The Cameraman's Revenge is only about 10 minutes long, but offers lots of amusing detail as the story follows the amorous adventures of two beetles from their home to a nightclub, a hotel, a cinema, and, eventually, a prison cell. There are two brief dance numbers at the nightclub performed by a frog and a dragonfly, a scuffle between a beetle and a grasshopper, and, for the finale, a large-scale donnybrook at the cinema, which ends with the projector bursting into flames. Pretty elaborate goings-on for 1912, when even John Bray and Winsor MacCay were just getting started, and Walt Disney was still in grade school!
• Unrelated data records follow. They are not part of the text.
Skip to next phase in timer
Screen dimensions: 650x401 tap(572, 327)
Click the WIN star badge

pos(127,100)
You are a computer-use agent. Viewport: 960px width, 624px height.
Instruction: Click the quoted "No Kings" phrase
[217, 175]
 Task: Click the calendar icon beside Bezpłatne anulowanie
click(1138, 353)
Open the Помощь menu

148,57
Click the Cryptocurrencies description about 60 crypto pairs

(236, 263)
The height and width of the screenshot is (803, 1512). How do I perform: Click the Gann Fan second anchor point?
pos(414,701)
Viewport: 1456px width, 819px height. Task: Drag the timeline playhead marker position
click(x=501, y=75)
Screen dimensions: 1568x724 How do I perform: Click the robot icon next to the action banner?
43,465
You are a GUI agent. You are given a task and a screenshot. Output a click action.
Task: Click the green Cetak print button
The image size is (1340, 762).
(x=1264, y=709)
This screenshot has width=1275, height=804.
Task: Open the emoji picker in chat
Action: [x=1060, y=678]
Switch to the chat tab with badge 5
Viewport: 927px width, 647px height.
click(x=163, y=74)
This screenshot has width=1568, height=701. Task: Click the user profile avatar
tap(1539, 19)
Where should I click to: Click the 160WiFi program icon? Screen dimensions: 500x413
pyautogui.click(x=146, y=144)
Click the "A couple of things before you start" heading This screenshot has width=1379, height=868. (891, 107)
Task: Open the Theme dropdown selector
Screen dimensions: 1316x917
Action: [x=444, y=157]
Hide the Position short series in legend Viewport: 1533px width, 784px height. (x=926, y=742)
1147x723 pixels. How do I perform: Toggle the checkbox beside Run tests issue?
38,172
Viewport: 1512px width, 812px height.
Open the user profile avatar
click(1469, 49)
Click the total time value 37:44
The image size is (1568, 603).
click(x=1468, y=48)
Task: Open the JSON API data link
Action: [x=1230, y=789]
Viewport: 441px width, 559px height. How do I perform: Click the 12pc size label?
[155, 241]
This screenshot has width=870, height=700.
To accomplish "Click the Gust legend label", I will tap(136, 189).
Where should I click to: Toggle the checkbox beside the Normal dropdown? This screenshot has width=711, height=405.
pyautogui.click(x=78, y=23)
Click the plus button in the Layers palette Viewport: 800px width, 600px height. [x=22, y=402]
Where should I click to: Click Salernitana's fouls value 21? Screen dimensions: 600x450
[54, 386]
This film, which is silent of course, also provides an interesting example of the impact title cards can have on the story being told. I've seen two versions of this film offered by two video companies, and watched them back-to-back, and although the image content itself is almost identical the title cards tell two very different stories. (And the plot outline someone provided on this film's IMDb page tells a third version of the tale, which suggests that there's another version out there somewhere.) The British Film Institute's print, which has rhyming title cards, tells the story of two sibling beetles, each secretly married, who hide this information from one another in order to inherit their late father's fortune. The Russian version tells a simpler story of a pair of beetles married to each other who are both guilty of infidelity. In the Russian version Mr. Beetle visits his girlfriend at the "Gay Dragonfly" nightclub, while in the English version brother Bill Beetle visits his wife at the music-hall. Personally, I prefer the straightforward-- and spicier --Russian story; the BFI version tries to cram too much plot into what should be a simple tale, and some of the rhymes are a bit awkward.
In any case The Cameraman's Revenge is a delightful and imagination film in whatever version you happen to find, and it would make an ideal lead-in to that other great animated work featuring beetles, Yellow Submarine.